Where in the data below does the word "Given" appear? Copy every line that has it.
_____
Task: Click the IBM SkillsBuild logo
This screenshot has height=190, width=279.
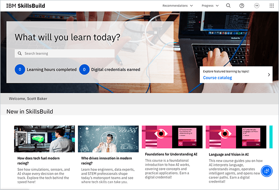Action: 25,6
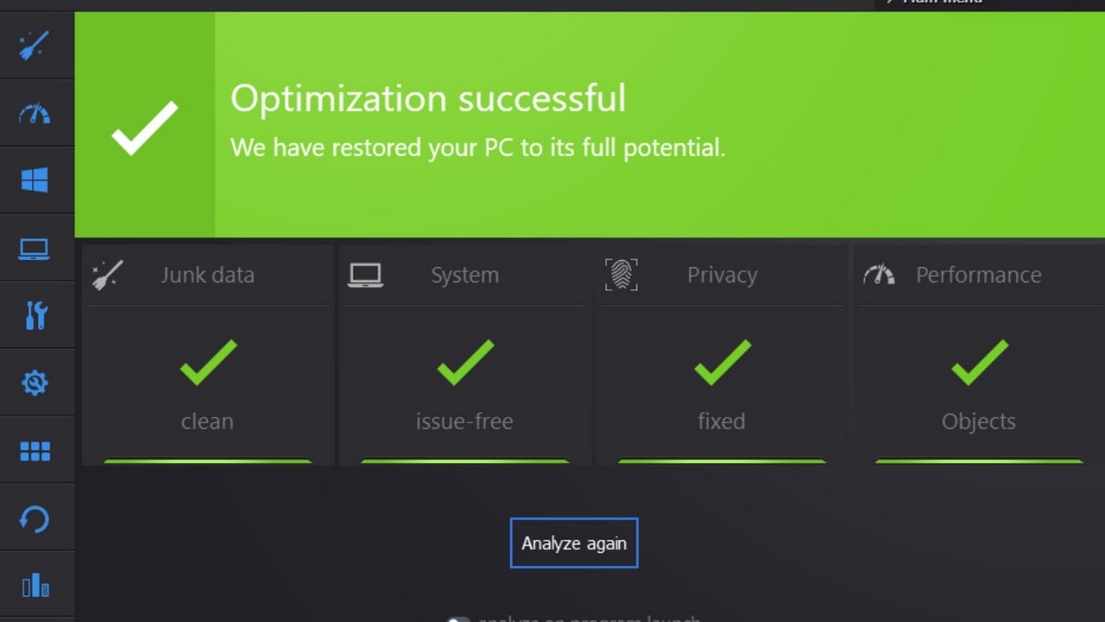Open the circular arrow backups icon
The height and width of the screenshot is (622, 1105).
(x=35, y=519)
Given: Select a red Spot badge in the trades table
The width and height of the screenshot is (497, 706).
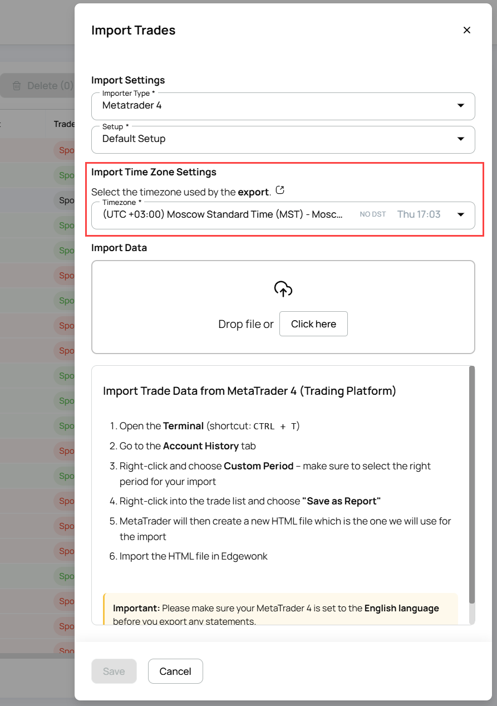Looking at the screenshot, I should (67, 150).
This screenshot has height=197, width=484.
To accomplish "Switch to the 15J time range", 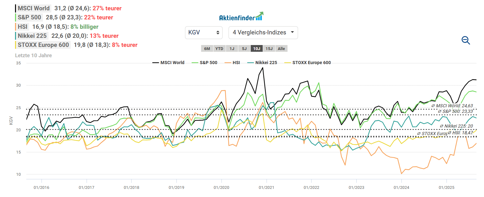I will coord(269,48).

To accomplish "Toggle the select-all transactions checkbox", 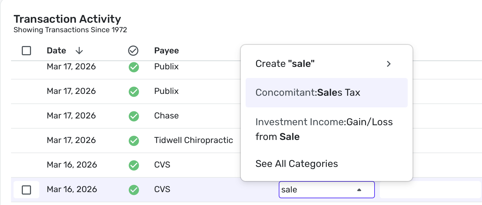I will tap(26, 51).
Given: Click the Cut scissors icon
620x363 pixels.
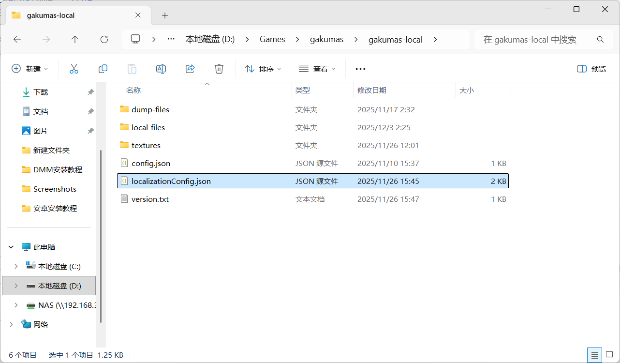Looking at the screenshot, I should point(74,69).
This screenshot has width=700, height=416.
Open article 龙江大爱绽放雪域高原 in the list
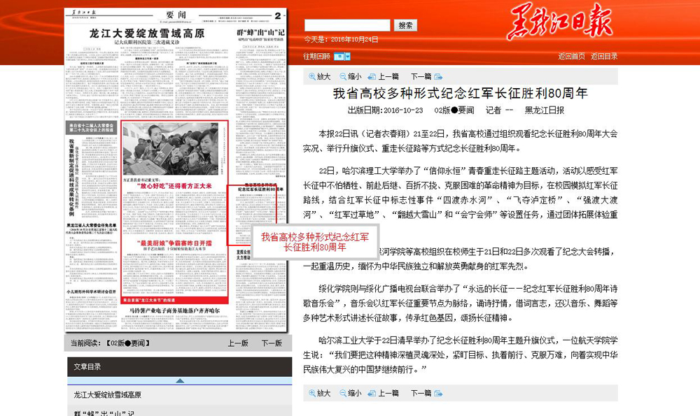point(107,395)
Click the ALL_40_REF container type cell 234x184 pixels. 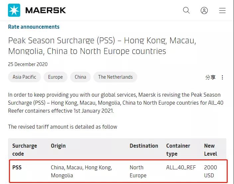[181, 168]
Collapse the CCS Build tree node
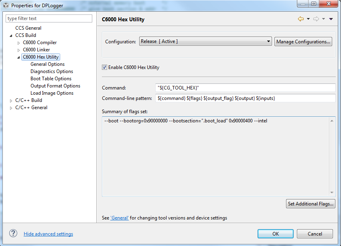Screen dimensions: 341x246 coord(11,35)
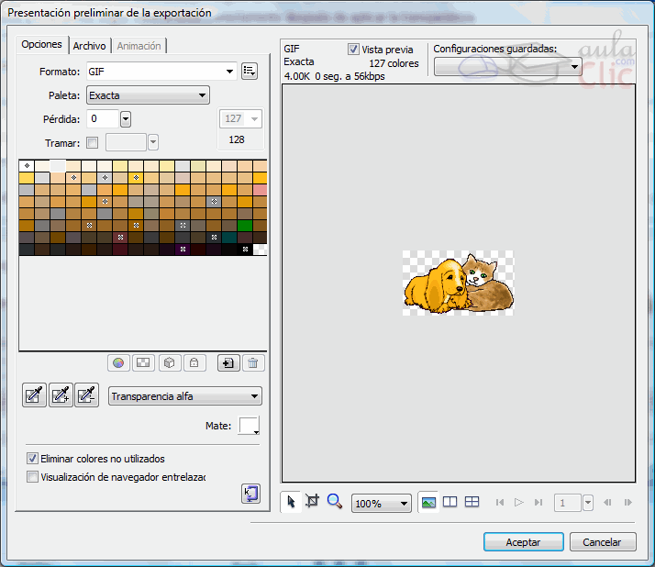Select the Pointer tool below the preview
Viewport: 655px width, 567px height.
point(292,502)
_____
YOUR RESPONSE:
Given: Select a red Spot badge in the trades table
Given: Click the Cut scissors icon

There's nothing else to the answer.